▶ [Challenges]:
**A)** In the listing, starting at the line containing "The image size" and ending at the end of the listing, replace "Label Color" with "Border Color" and leave everything else unchanged. Reproduce those lines without the pictures.
**B)** Write what follows the last sentence of the article on dating sims.

The Dating Sim is a type of game designed to set up goals, usually in the forms of schedules and stats corresponding to social skills, which must be achieved to discover a story focused entirely around the Character Development of the player's chosen girl/guy, get into his/her pants, or both. This leads to Multiple Endings, though some Dating Sims make it possible to see several of these "endings" in a single playthrough.

Some Dating Sims have been made into Harem anime, though the result is usually nothing special due to the removal of sex and the fact that the narrative can no longer focus on any single character.

Because there is almost no market for true Dating Sim games outside of Japan, it's a frequent misunderstanding among western gamers that "Dating Sim" is the general term for all ren'ai (romantic love) games. In fact, many romance games are Visual Novels, which is a much different game style. (See for example, the difference between the Ace Attorney series, which is very close to a Visual Novel style of gameplay, and the DOA Xtreme series, which is the closest thing to a true Dating Sim with mass-market appeal in the US.) If the game plays out like a Choose Your Own Adventure, that's a Visual Novel. If it feels like you're playing an RPG, trying to keep track of everyone's feelings about you and giving out presents, that's a Dating Sim.

In recent years, there have been many Role Playing Games that incorporate dating sim elements. These dating sim elements are often referred to as Romance Sidequests in the RPG genre.


Examples

Parodies

  • Excel♥Saga, naturally, did an episode parodying these. In a Running Gag, the male characters suddenly find themselves in a game with several options, the last generally being "Put It In."
  • Likewise, one episode of Abenobashi Mahou Shoutengai featured a world that partially functioned as a Dating Sim (with an all-girl cast and drawn in a Moe style), to the point of Sasshi requesting a replay so he could end up with a different girl.
  • Galaxy Angel (ONLY the games; the anime is something altogether different)
  • Super Paper Mario parodies the genre in a pre-Boss Battle cutscene. When the boss, a geeky chameleon named Francis, meets Princess Peach, the game turns into a dating sim with Francis playing it and the player providing her responses. Princess Peach quickly becomes annoyed at the concept, and sics Boomer on the Nerr2Babe Interface - which has the side effect of nuking Francis' video card. Cue the boss battle, folks.

▶ [Records for the task]:
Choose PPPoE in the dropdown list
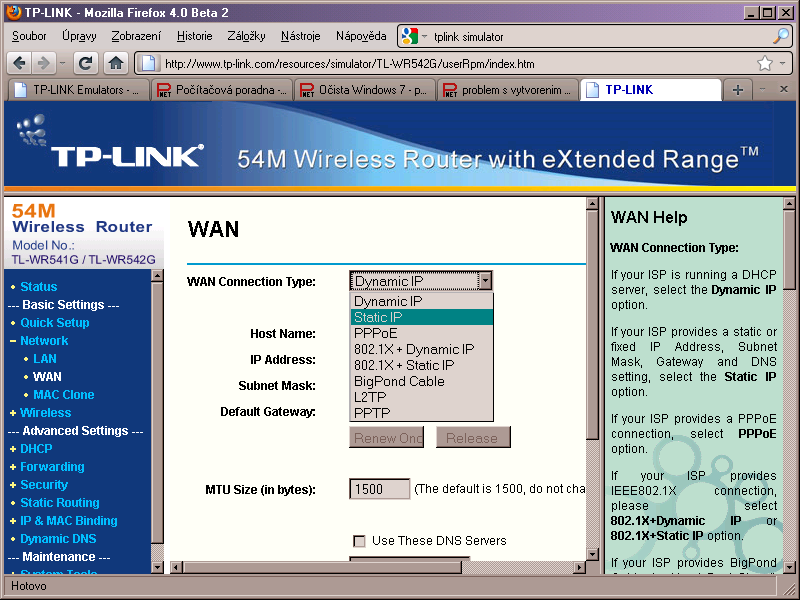The width and height of the screenshot is (800, 600). click(x=376, y=333)
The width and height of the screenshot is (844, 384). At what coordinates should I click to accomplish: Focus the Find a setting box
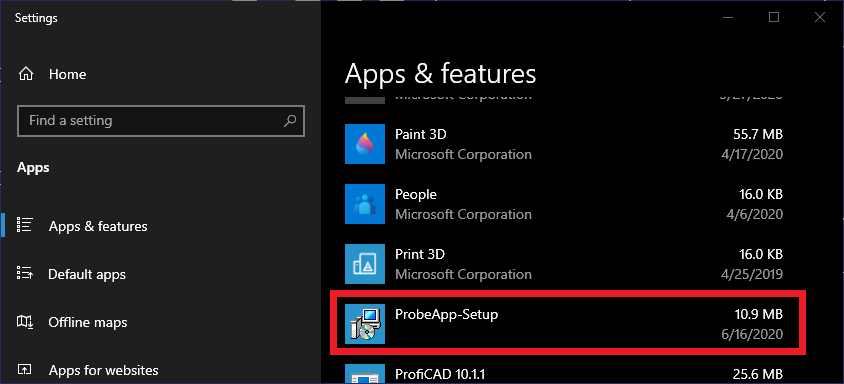(161, 121)
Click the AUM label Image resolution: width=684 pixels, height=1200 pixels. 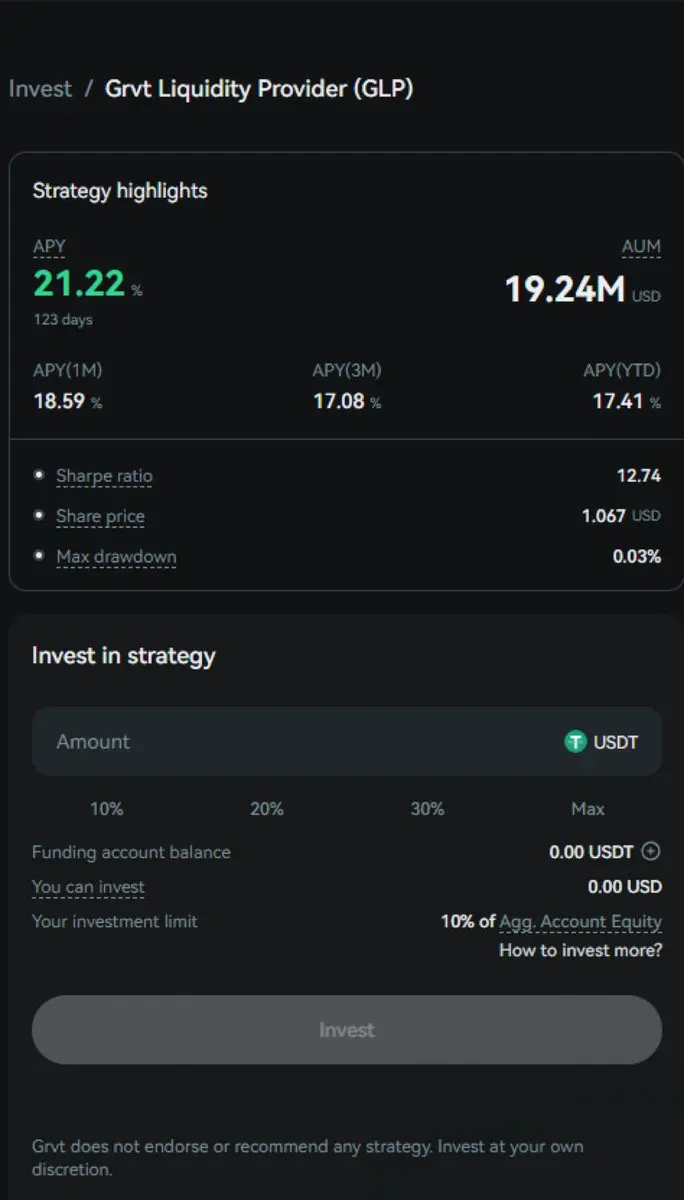coord(641,247)
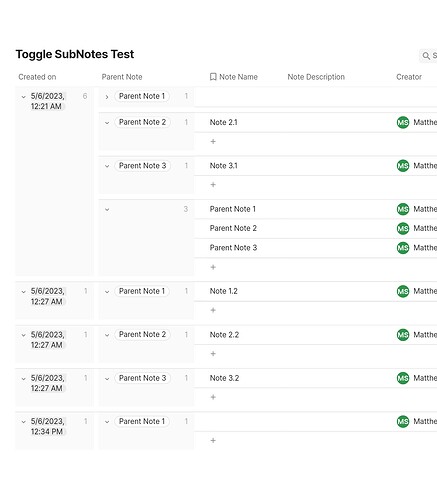The width and height of the screenshot is (437, 500).
Task: Open Parent Note 1 chip beside Note 1.2
Action: 142,291
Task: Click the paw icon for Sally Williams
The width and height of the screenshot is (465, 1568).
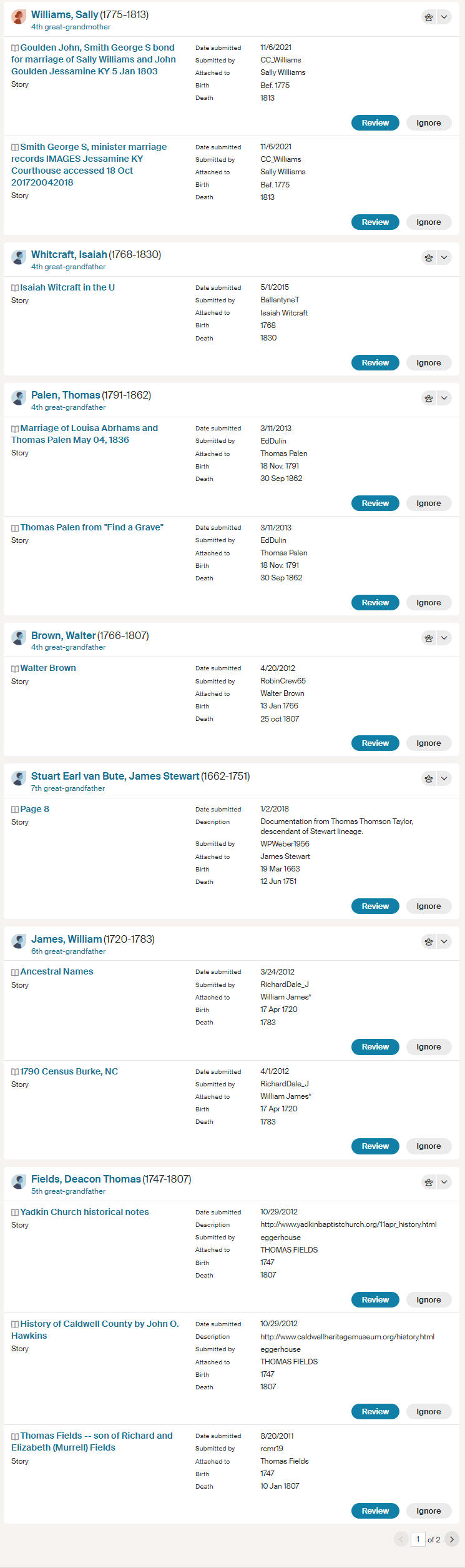Action: coord(429,17)
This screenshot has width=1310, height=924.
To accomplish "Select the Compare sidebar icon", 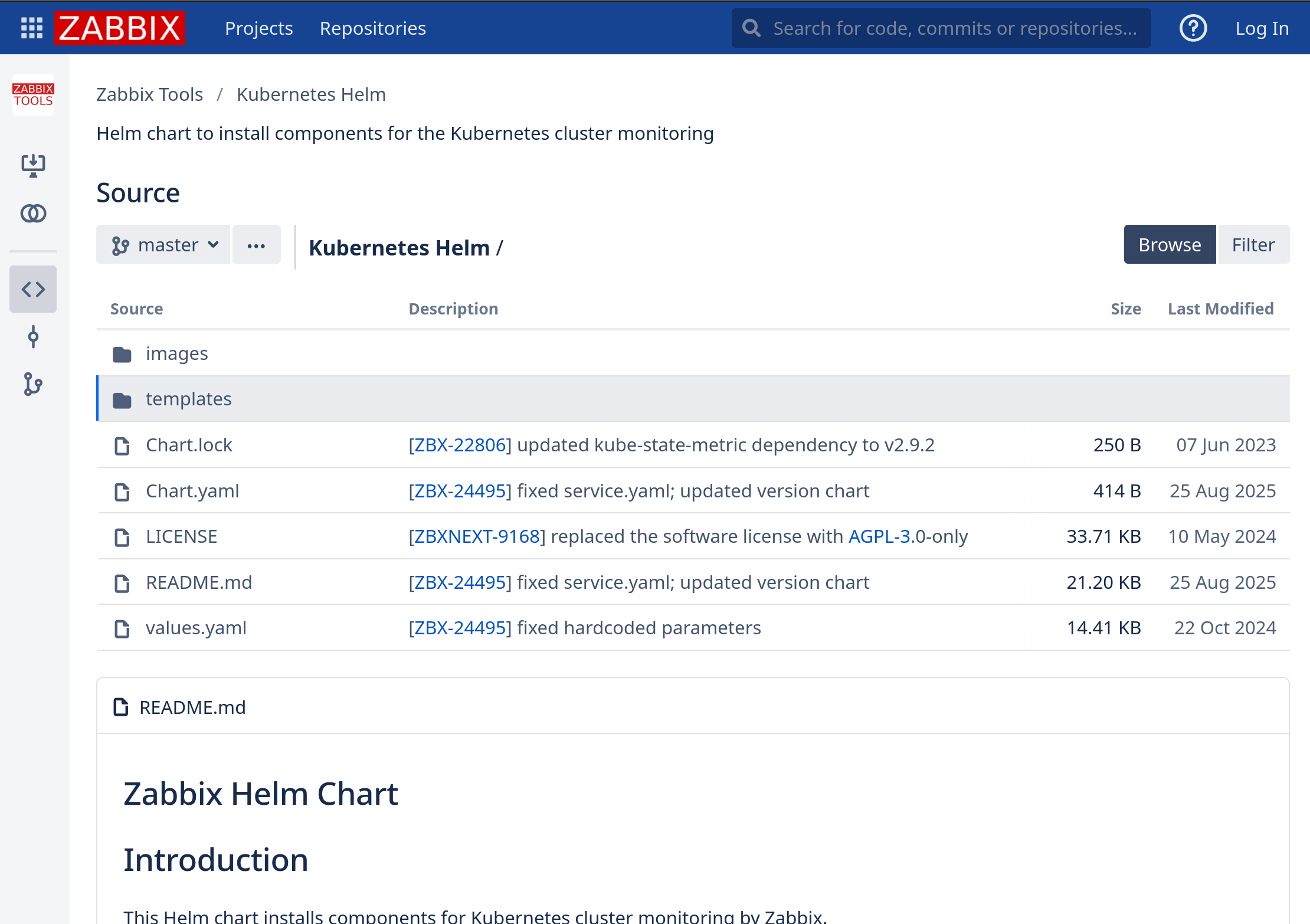I will click(33, 214).
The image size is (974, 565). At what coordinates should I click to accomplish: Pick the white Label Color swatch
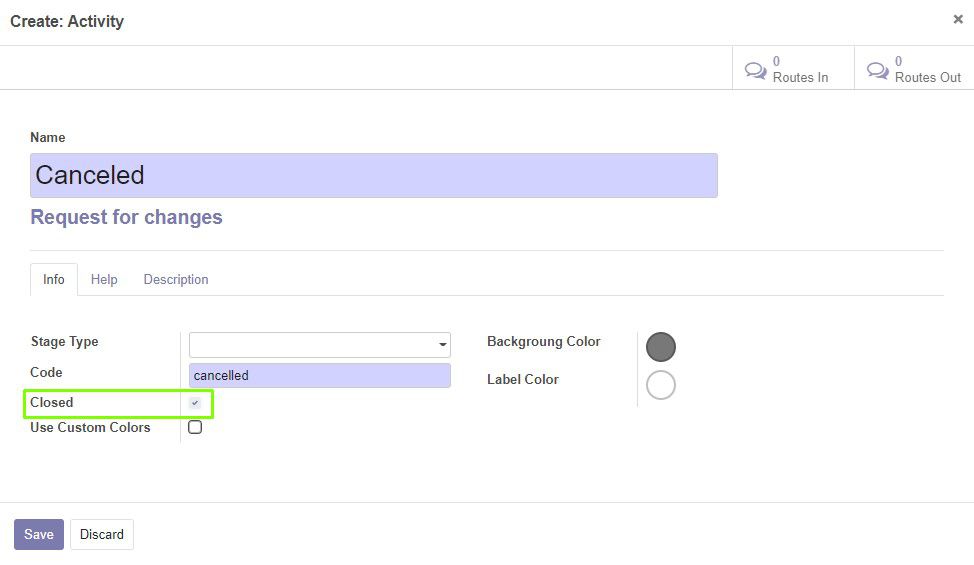[660, 385]
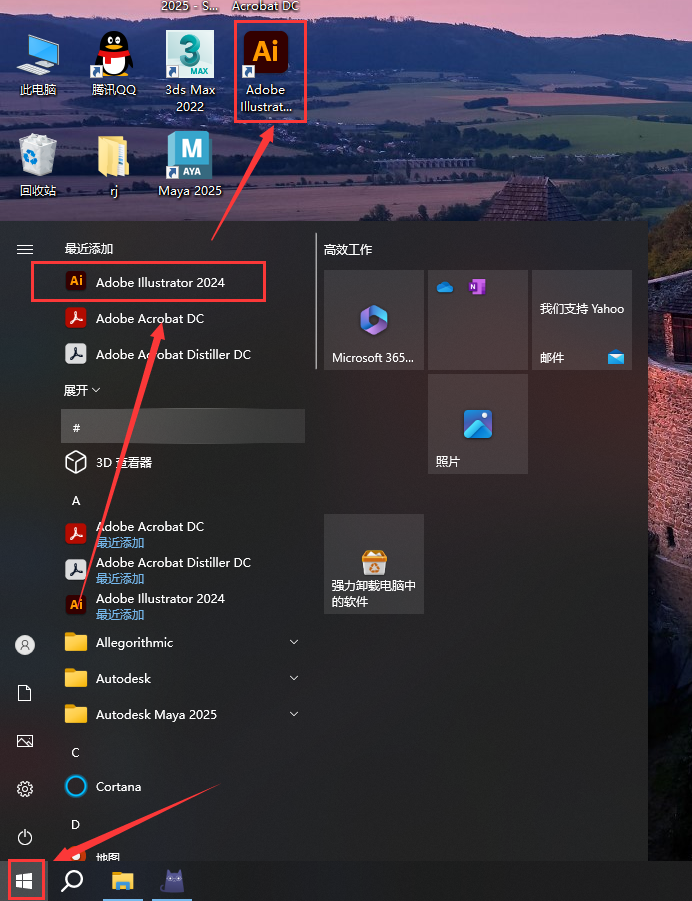Click the Windows Start button

(x=25, y=880)
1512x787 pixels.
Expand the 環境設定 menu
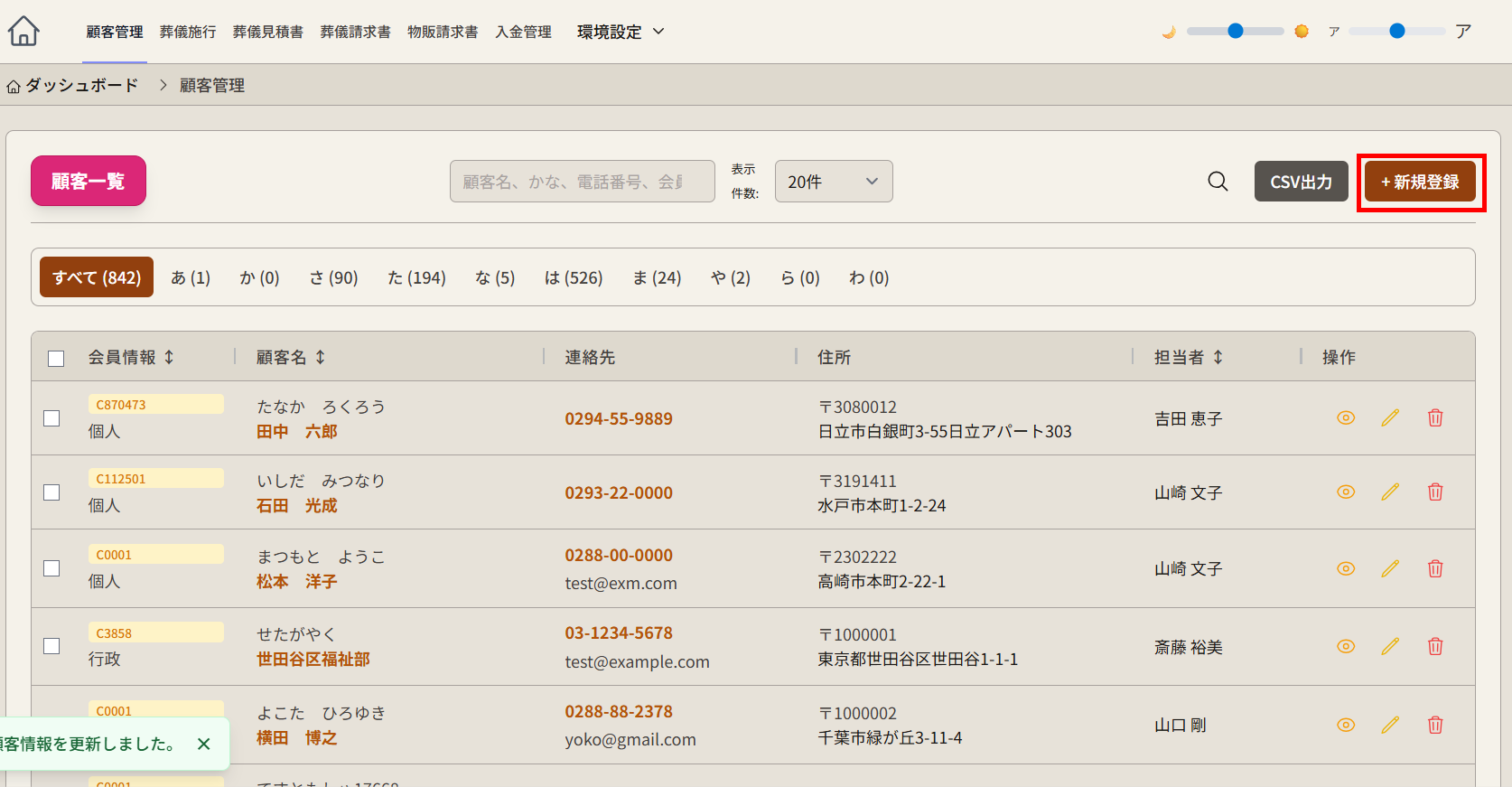point(621,32)
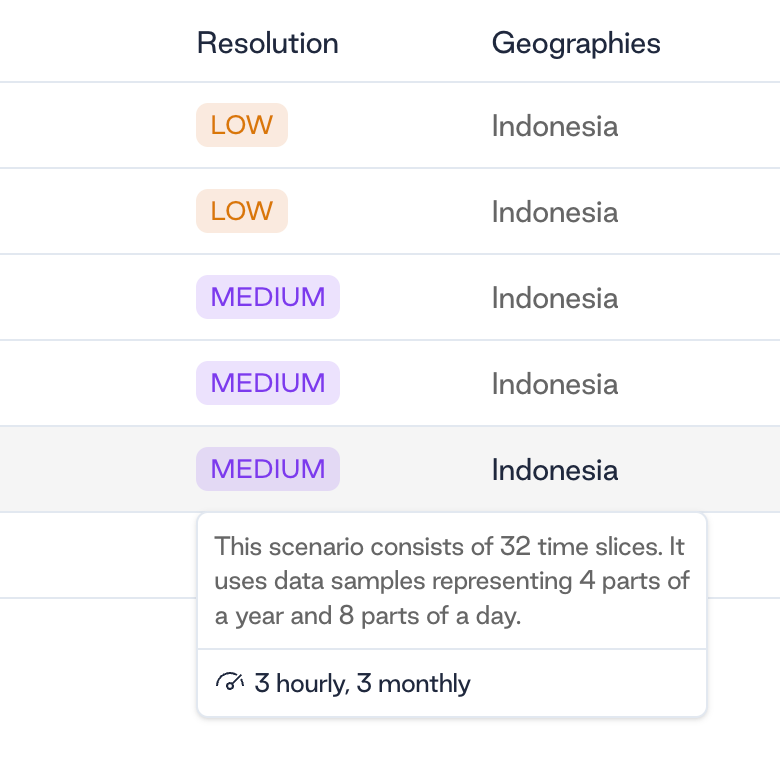Viewport: 780px width, 780px height.
Task: Click the speedometer icon in the tooltip
Action: click(230, 682)
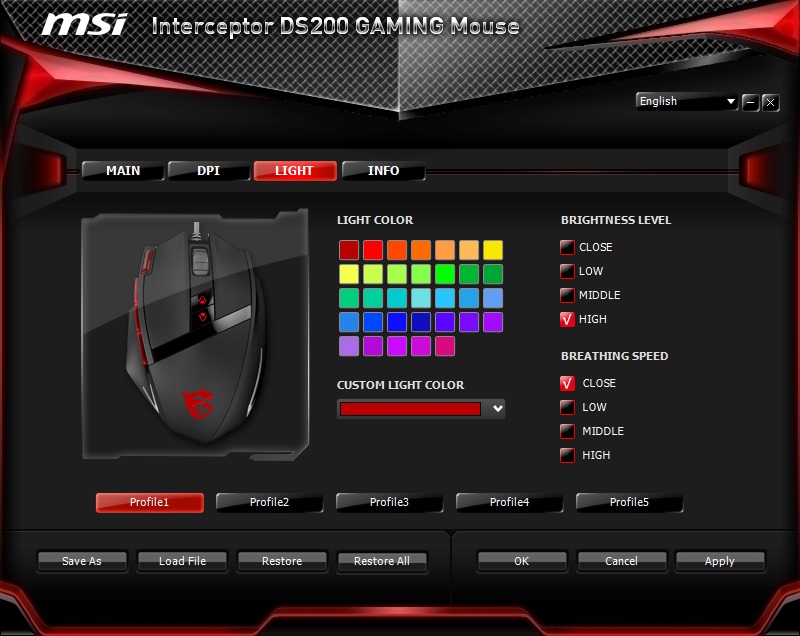800x636 pixels.
Task: Pick the bright red color swatch
Action: point(373,250)
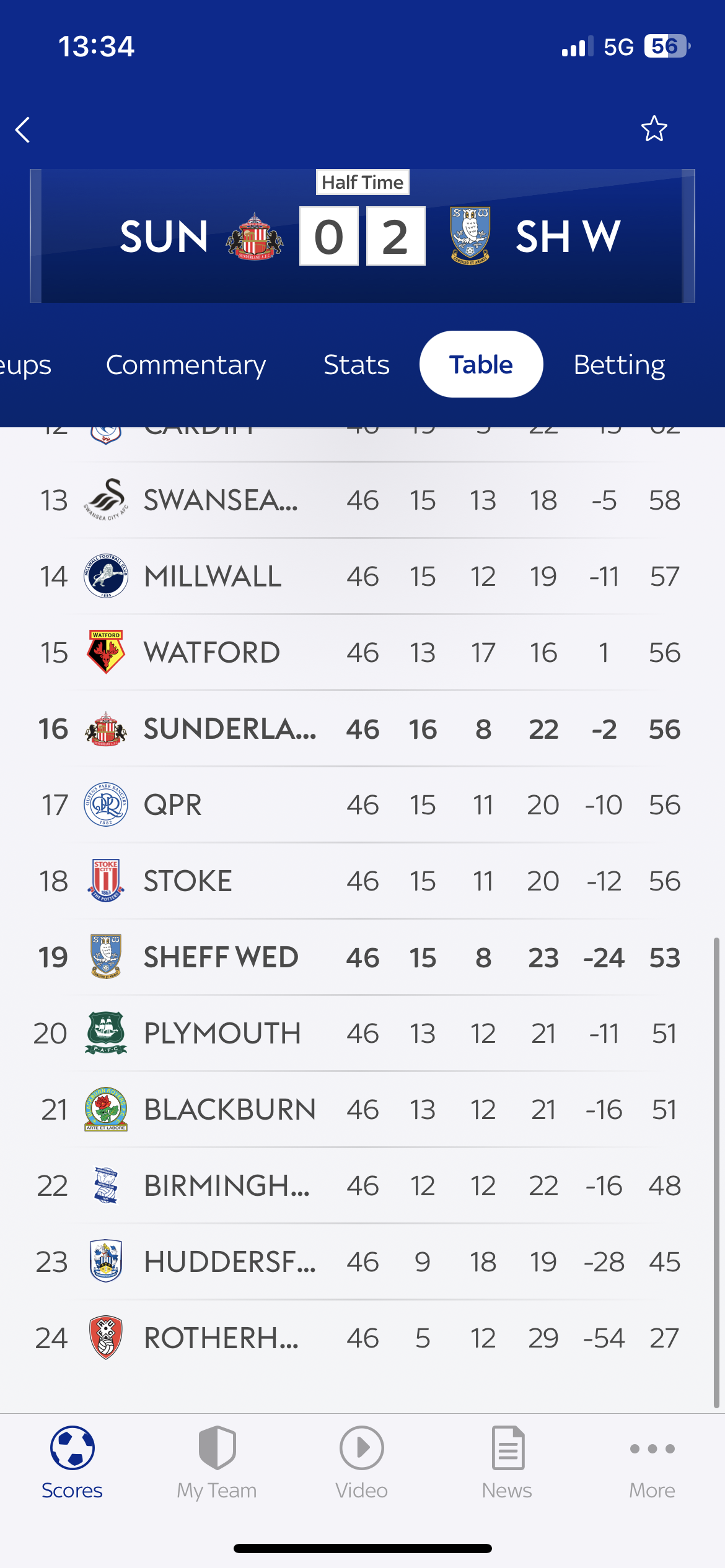Switch to the Stats tab

(356, 365)
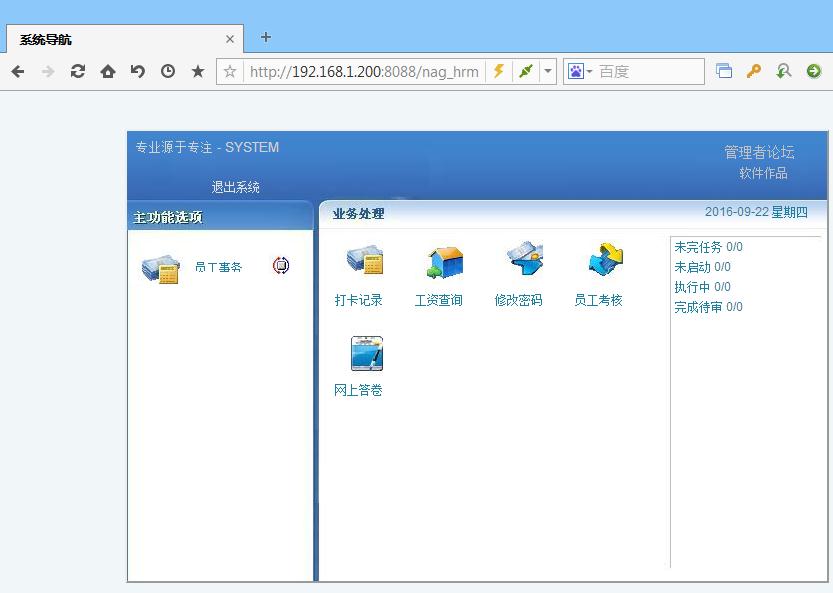
Task: Toggle the lightning speed mode icon
Action: tap(498, 71)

▶ [Written responses]:
**A)**
The image size is (974, 565). At what coordinates should I click to accomplish: Pick the white Border Color swatch
[660, 385]
Click the Windows Start button

(x=25, y=880)
1512x787 pixels.
Expand the 環境設定 menu
point(621,32)
Viewport: 780px width, 780px height.
Task: Click the speedometer icon in the tooltip
Action: click(230, 682)
800x636 pixels.
Task: Pick the bright red color swatch
Action: point(373,250)
Switch to the Stats tab

(356, 365)
Task: Toggle the lightning speed mode icon
Action: tap(498, 71)

**B)**
    • To both reiterate and answer the Excel♥Saga quote, Peach indeed had a bomb available.
  • Final Fantasy VII has an ongoing pastiche of one, which leads to dating one of four characters (one of which is The Lancer and extremely male) at a minor scene later on. Interestingly, all of them contain some character and plot development - Aerith's scene foreshadows Cloud's Tomato in the Mirror moment later on, Tifa's serves as proof that she Cannot Spit It Out, Yuffie's is the only one in which Cloud actually gets a kiss, and Barret's is part non-sequitur rant, part self-parodying Ho Yay, and culminates in Cloud being (bizarrely) accused of being a paedophile. Cloud's relationships with other characters also affect several other scenes, including one near the end of the game that may imply a sexual encounter with Tifa if her Relationship Values with Cloud are high enough.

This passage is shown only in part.